Mientras recorro las estaciones que restan hasta Chacarita, intento responderme esa pregunta.

Subo finalmente las escaleras y me asomo a los últimos metros de la calle Corrientes. Miro hacia el cielo y noto que es una tarde tranquila. Todavía tengo algo de tiempo; bordeo la pared del cementerio y llego al bar de la calle Rodney. Ocupo una mesa en la vereda y le pido al mozo un whiskey. Hace muchos años en este bar, en una noche oscura, una mujer me dijo que era un hijo de puta. 

Lo recuerdo bien, se puso de pie,  acercó su boca a mi oído, y con un murmullo me dijo:

-Vos sos un hijo de puta.-luego tomó su cartera de la barra y abandonó el bar. 

Cierro los ojos y recuerdo esa época; sí, fueron días difíciles.
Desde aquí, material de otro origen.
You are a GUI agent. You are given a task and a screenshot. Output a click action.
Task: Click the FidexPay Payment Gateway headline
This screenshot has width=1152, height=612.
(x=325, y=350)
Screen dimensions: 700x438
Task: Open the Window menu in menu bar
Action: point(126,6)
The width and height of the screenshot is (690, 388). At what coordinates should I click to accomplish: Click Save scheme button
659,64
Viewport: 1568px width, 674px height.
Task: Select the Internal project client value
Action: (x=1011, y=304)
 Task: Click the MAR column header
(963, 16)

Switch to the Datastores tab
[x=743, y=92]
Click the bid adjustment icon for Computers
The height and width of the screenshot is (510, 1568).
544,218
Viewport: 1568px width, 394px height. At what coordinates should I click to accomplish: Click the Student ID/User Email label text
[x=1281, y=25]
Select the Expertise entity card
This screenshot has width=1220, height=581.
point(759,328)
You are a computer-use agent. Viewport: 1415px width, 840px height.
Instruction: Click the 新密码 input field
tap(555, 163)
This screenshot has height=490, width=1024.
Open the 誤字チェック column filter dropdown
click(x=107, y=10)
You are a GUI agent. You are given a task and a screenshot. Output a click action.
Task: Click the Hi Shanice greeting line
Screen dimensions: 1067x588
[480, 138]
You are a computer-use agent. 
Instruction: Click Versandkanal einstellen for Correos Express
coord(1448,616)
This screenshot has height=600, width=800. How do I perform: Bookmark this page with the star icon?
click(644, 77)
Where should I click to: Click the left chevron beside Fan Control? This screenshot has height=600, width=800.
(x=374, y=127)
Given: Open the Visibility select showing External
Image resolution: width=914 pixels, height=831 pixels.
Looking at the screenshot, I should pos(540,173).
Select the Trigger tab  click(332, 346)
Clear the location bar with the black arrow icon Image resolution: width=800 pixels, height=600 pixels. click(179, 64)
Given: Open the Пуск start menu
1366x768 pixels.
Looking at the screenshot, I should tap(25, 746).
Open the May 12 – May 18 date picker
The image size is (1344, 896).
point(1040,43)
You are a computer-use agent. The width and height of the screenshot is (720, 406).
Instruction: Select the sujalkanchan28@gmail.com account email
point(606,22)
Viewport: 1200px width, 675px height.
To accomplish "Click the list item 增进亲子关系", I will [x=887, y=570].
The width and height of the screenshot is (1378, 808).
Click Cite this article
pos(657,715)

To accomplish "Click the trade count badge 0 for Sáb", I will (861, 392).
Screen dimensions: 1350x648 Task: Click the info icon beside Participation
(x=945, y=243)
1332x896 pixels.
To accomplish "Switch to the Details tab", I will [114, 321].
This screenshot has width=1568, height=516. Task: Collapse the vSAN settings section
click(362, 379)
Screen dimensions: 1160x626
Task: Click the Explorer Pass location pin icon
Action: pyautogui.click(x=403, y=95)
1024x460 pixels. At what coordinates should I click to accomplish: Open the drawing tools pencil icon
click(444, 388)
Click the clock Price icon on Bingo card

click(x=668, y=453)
Y esa mujer tenía razón, en ese momento, yo era un hijo de puta.

El mozo se acerca, deja el vaso sobre la mesa, sirve una medida de whiskey y luego se aleja. Bebo un trago, y pienso que yo no soy el mismo hombre que estuvo esa noche en este bar, hace muchos años. Ni soy aquel que jugaba al billar en Argos. Y ahora, sentado aquí, en la mesa de este bar, tampoco me siento como el Martín que días atrás necesitaba encontrar a su alter ego para agarrarlo por el cuello hasta que escupiera una respuesta, algo que me permitiera entender su obsesión conmigo. No, en los últimos días algo ha cambiado. En todo caso, creo soy la suma de  los distintos hombres que he sido y que se suceden. Tengo ya bastante trabajo con comprender eso.

Miro el reloj de la pared del bar: faltan diez minutos para las ocho. Termino de beber mi whiskey, enciendo un cigarrillo, me pongo de pie y dejo algunos billetes sobre la mesa. Camino lentamente por las cuadras arboladas hasta alcanzar la entrada al subte; bajo las escaleras, paso por un molinete,  me subo al vagón, y emprendo mi camino de regreso.